Pushing a figure too far is a fault less common in these days than it has been at some periods of our literary history when fashions in writing were more ornate than at present. If a writer realizes what a simile means, he is not likely to fall into this error. It is when he introduces a figure for the sake of the figure, and not for the purpose of strengthening or making more clear what he is saying, that this fault occurs.
These lines of Cowper may serve as an example:
Man is a harp, whose chords elude the sight,
Each yielding harmony disposed aright;
The screws reversed (a task which, if He please,
God in a moment executes with ease),
Ten thousand thousand strings at once go loose,
Lost, till He tune them, all their power and use.
If this stopped with the second line, it might do well enough; but when the attention is forced to the consideration of the mechanical details of the harp, and the image of ten thousand thousand strings and a corresponding number of screws, and the notion applied to a man bereft of his wits, the idea becomes absurd, and whatever value the figure might have is entirely lost.

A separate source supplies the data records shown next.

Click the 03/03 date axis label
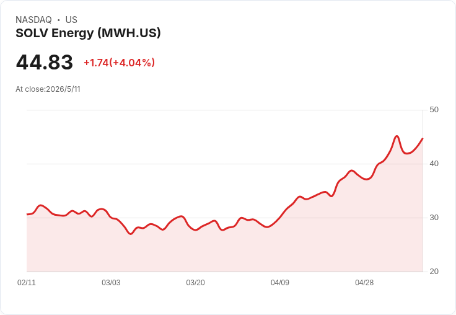Screen dimensions: 456x315 111,283
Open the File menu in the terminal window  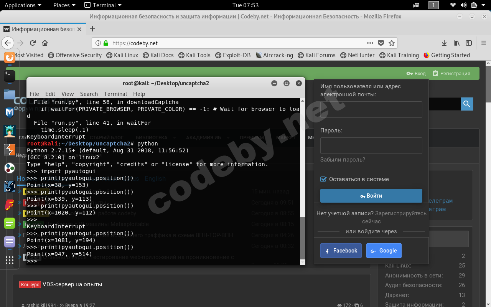point(34,94)
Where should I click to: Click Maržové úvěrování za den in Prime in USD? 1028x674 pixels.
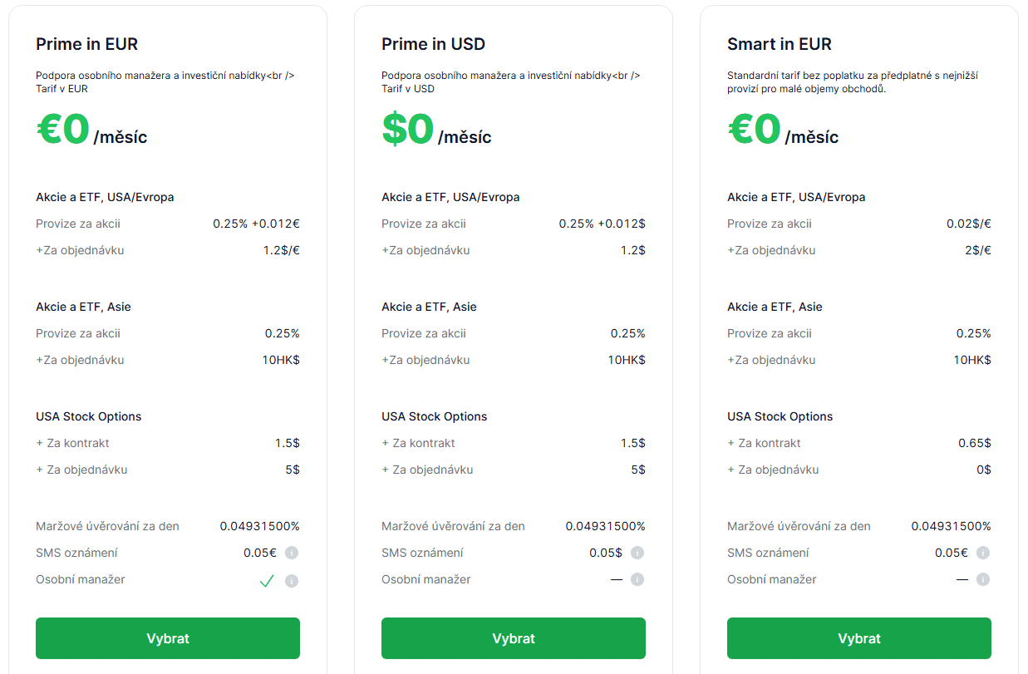pos(453,526)
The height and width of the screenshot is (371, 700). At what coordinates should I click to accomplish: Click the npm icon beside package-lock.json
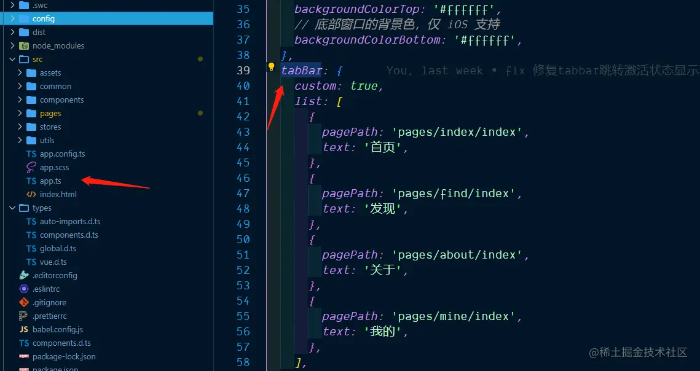[23, 356]
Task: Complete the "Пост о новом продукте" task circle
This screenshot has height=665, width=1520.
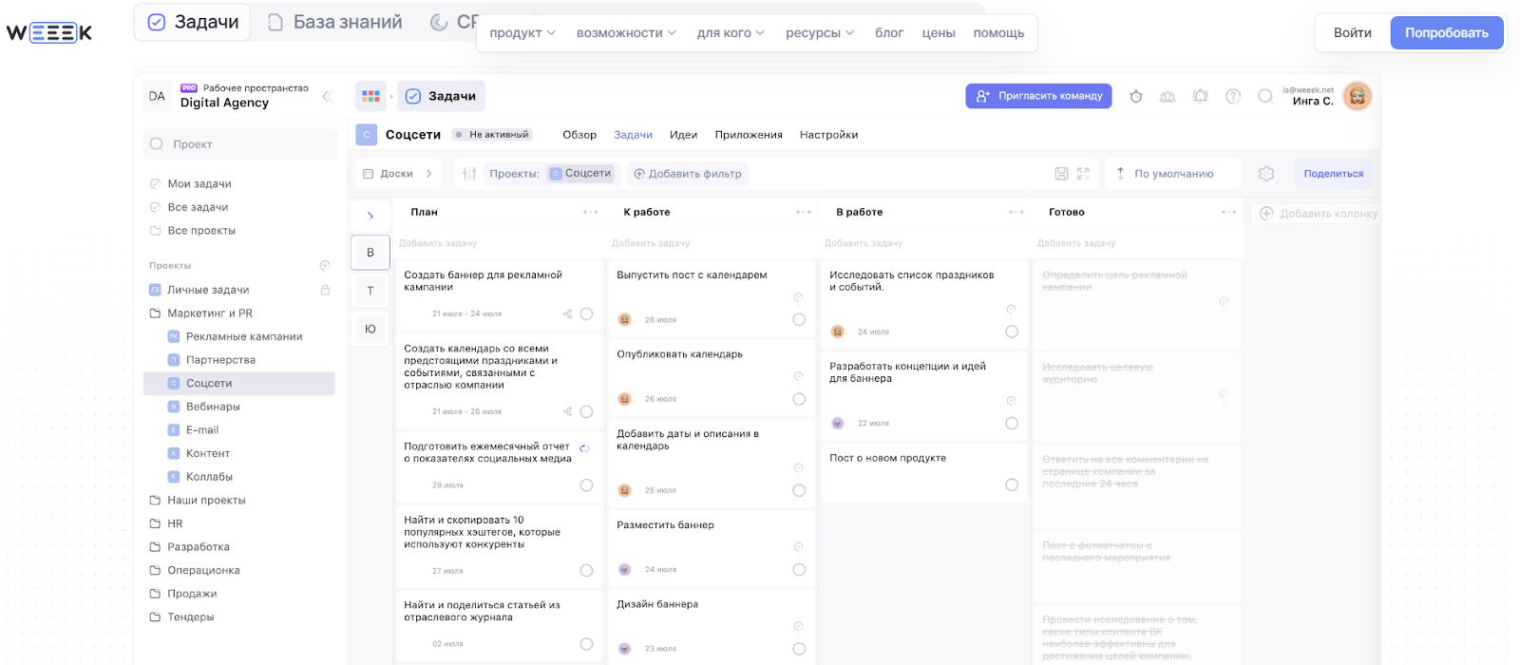Action: pos(1012,485)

A clear realization of what he is doing will also prevent the writer from mingling figure and fact. “He was the guardian genius of Ireland, and had served with eloquence and credit in legislative halls,” could hardly have been written by one who felt clearly the meaning and significance of the figure. To realize how a guardian genius would look in legislative halls would have brought him at once to his senses. It is always necessary to have sharply defined in the brain whatever one is saying, but this is especially true of any use of language which invites the reader to loose his grasp upon absolute, literal fact.
The difference between simile and metaphor is one which need not be pressed very sharply. It is to be observed that as writing becomes more excited or impassioned there is less need of insisting upon formalities; so that as the writer warms his readers, he may assume a likeness instead of explicitly stating it. At the beginning of a passage it may be better to say, “Napoleon swept like a tempest over Europe,” whereas later, the reader having become interested in the theme, it is fitting to write, “Napoleon, the tempest which was sweeping over Europe.” There is probably no better rule than for the writer to do that which at the moment seems to him most natural, and then in revision to see if it strikes him as it did when he wrote it.